May 21, 2012 / 9:23 PM / 7 years ago

Analysis: The landmine that could explode BP's $7.8 billion deal

A BP logo is seen on a petrol station in London November 2, 2010. REUTERS/Suzanne Plunkett

NEW YORK (Reuters) - BP Plc (BP.L) appears to be well on its way to concluding an estimated $7.8 billion settlement to resolve most of its civil liability from the Gulf of Mexico oil spill. But a potential landmine lurks in the settlement documents: under certain circumstances, the company can invoke a little-noticed provision that allows it to walk away from the deal.

The potential landmine is opt-outs. In a settlement of a class action, class members can reject the deal and decide to go it alone. Defendants have to be prepared for the possibility that a high volume of opt-out litigation will undermine the goal of global resolution. BP certainly is prepared: Its settlement agreement with plaintiffs claiming economic and property damages includes a provision that gives BP the right to terminate the deal if the total of opt-outs “exceeds a number agreed to by the parties.”

So what’s the number? That’s the $7.8 billion question. The settlement agreement doesn’t say. In fact, the document states that the opt-out number that could trigger a blowup is to be submitted to the court “in a sealed envelope.”

It’s not clear why BP is keeping the number secret. A spokesman for BP said that it was “part of the settlement negotiation process.”

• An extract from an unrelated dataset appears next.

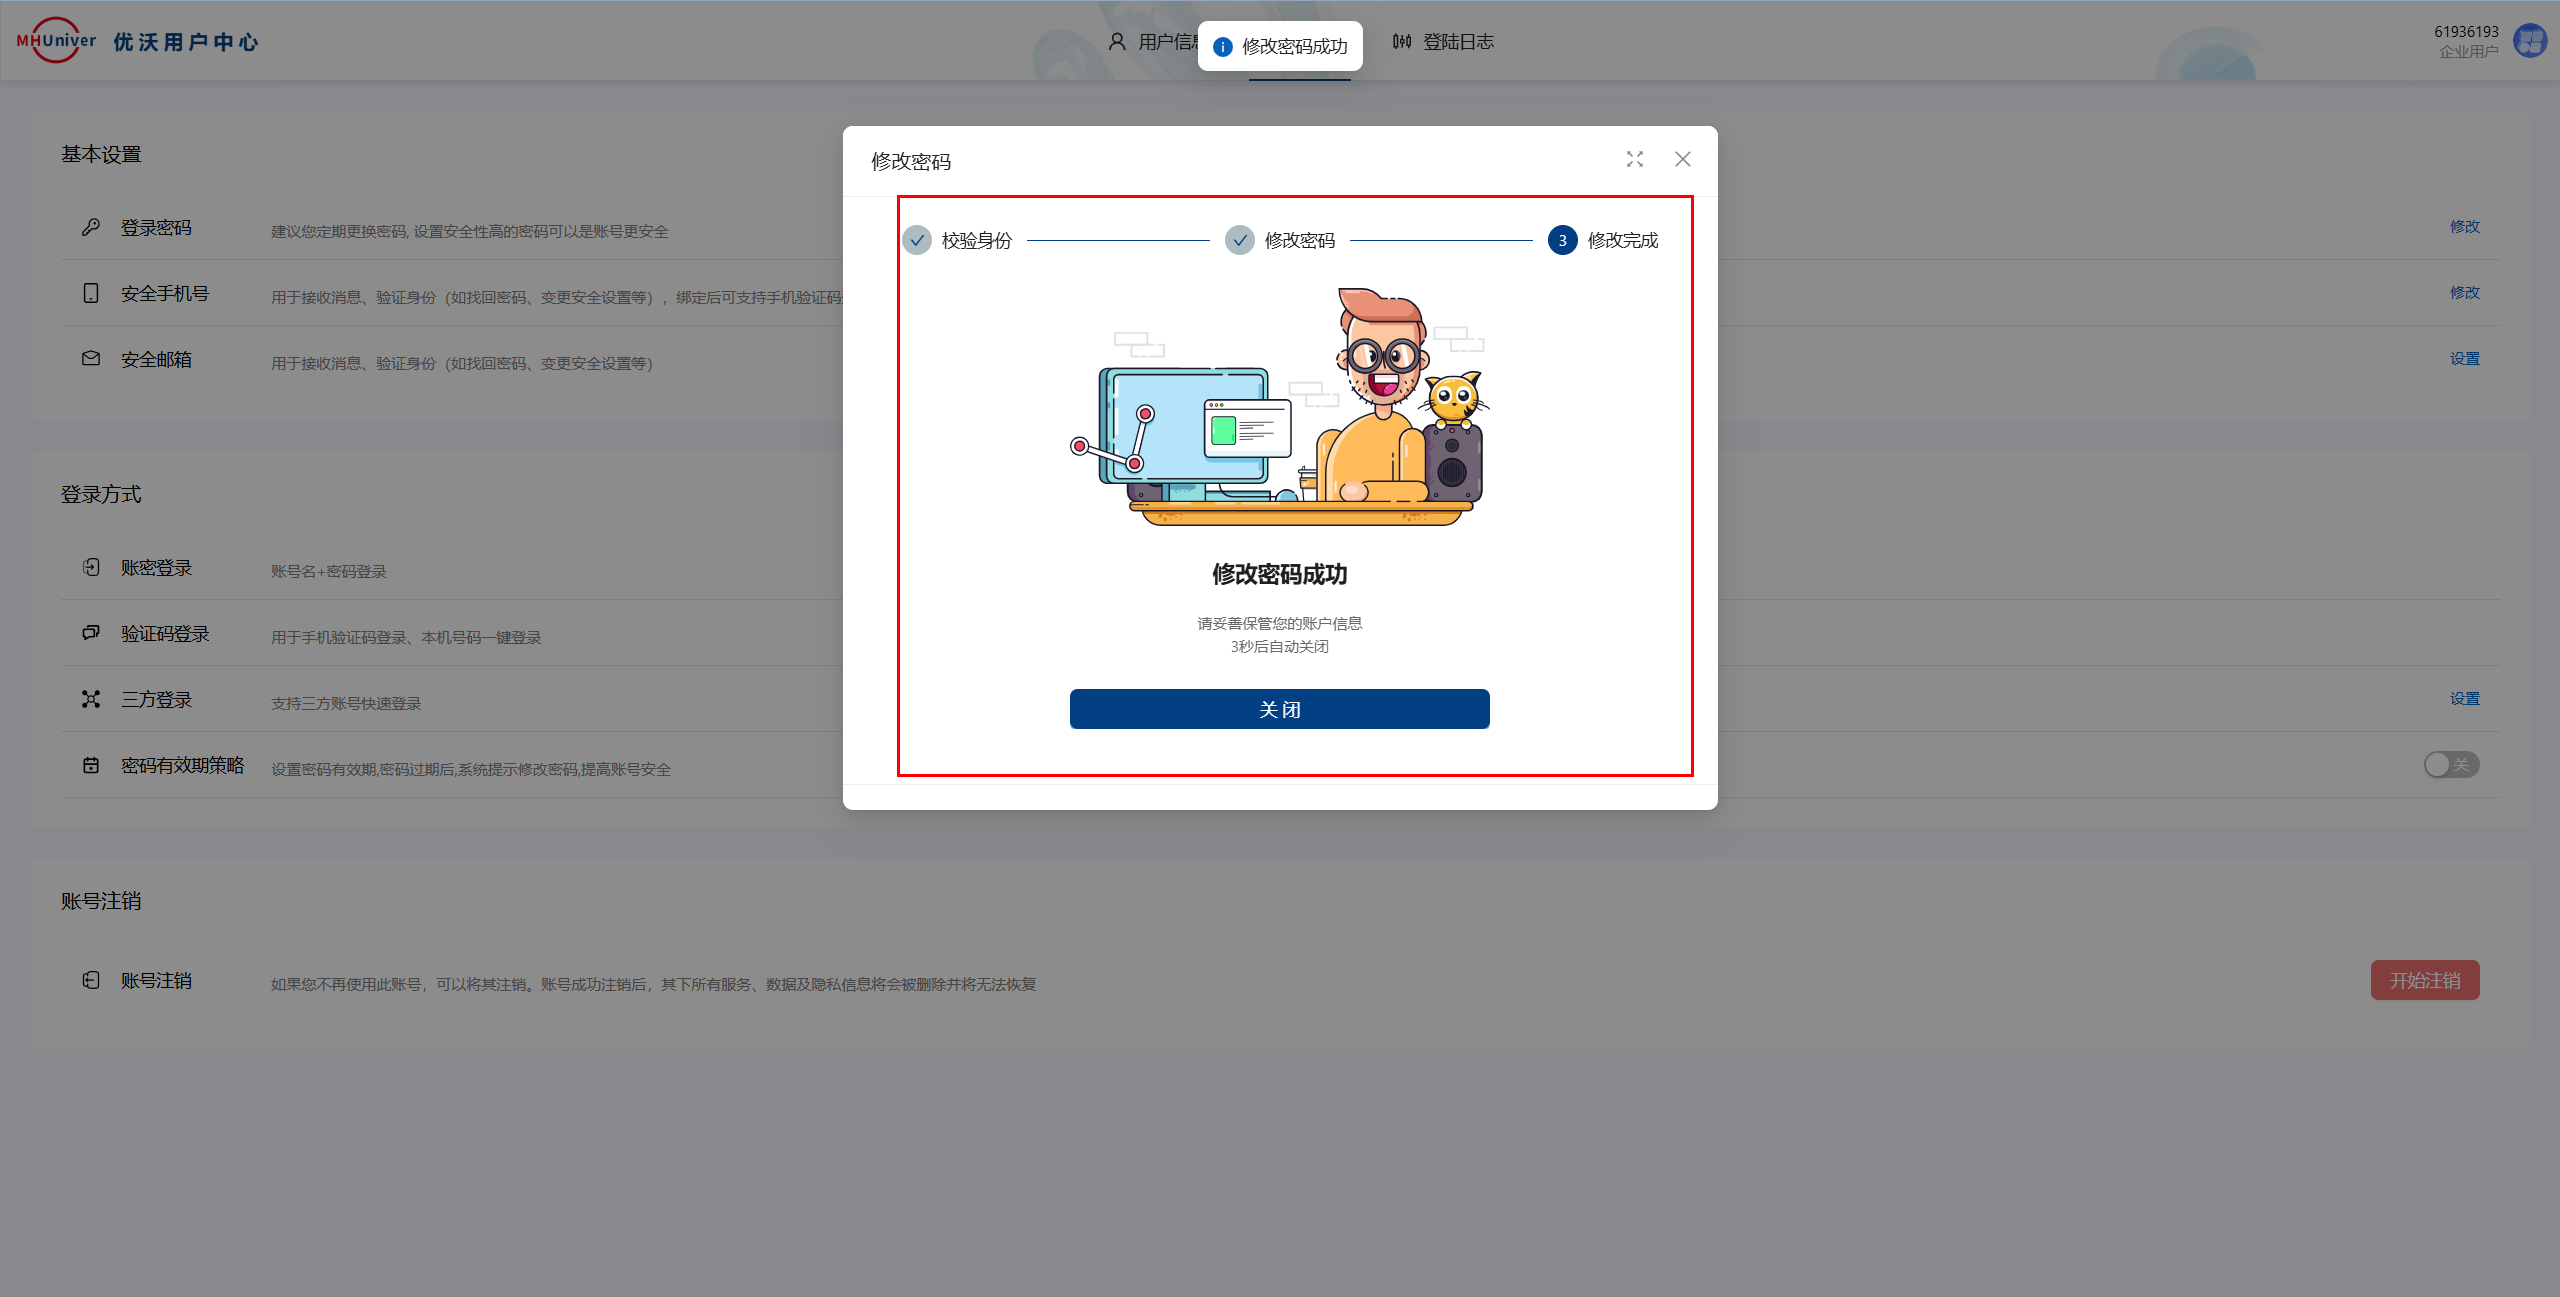Click the user avatar icon top right

point(2530,42)
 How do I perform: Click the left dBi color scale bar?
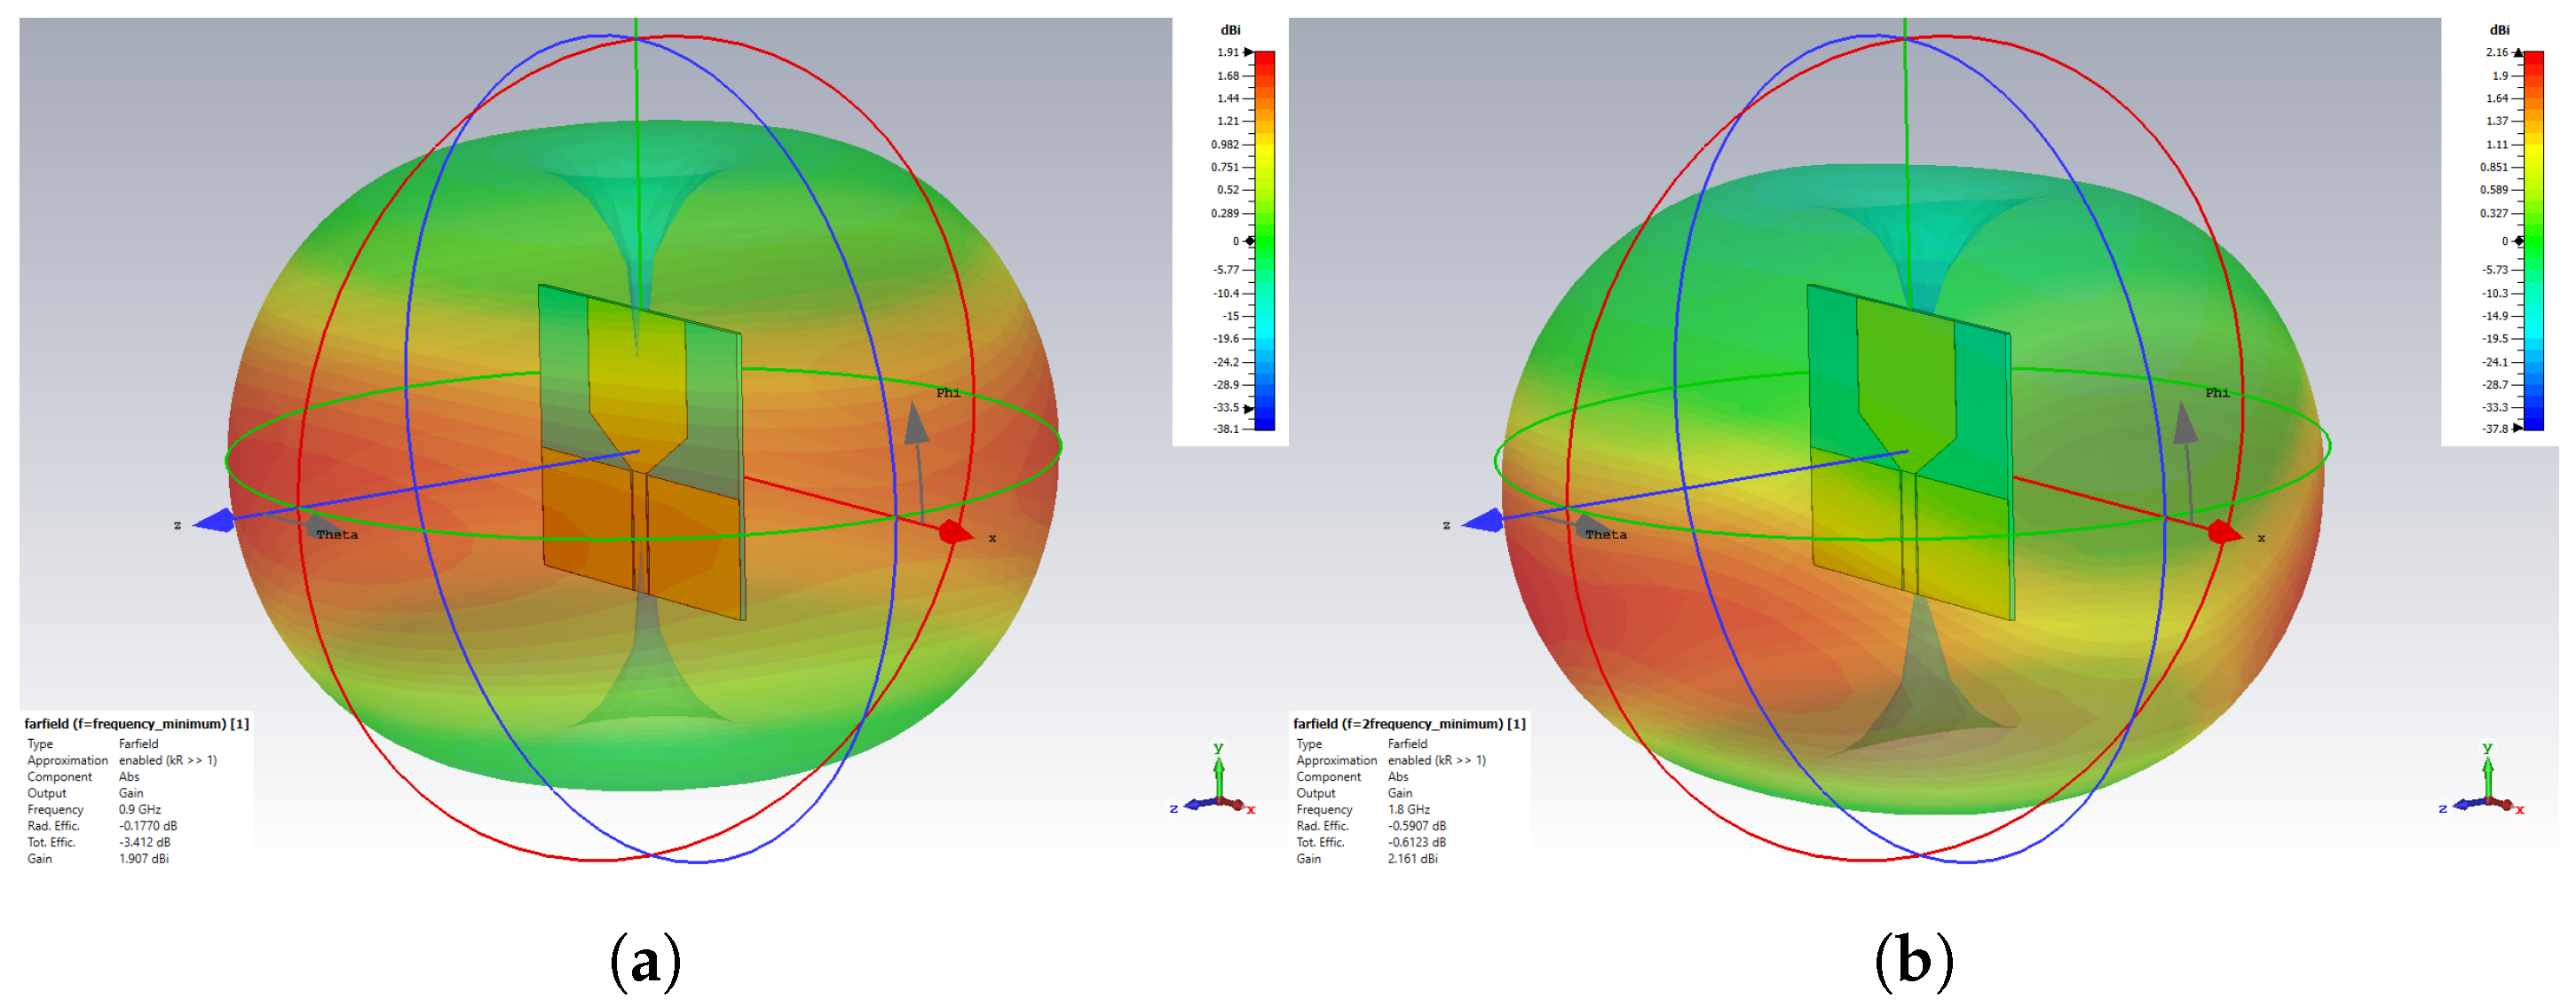(1265, 240)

Others said they suspect there’s more to it. Plaintiffs’ lawyer Tony Buzbee of the Buzbee Law Firm, who is weighing whether to recommend the settlement to his clients, said BP may want the number kept under seal so that lawyers with lots of clients do not team up and threaten to opt out in an effort to extract a favorable deal. “They don’t want a coalition of attorneys getting together saying we’re not going to participate unless you treat us differently,” said Buzbee, who added that he’s never before encountered an opt-out provision with a secret trigger.

Edward Sherman, a professor at Tulane University Law School, said that by keeping the trigger number private BP was also giving itself the option of accepting the deal even if the opt-outs exceed its threshold. “They can go ahead and accept it, and they’re not committed to a public number,” Sherman said.

Earlier this month, U.S. District Judge Carl Barbier in New Orleans granted preliminary approval to the pact between BP and thousands of private plaintiffs affected by the spill. Barbier set a fairness hearing date for November 8, when he will consider granting final approval. In the meantime, plaintiffs who are part of the class have until August 31 to file objections to the settlement. Those plaintiffs also face a deadline of October 1 to opt out of the settlement.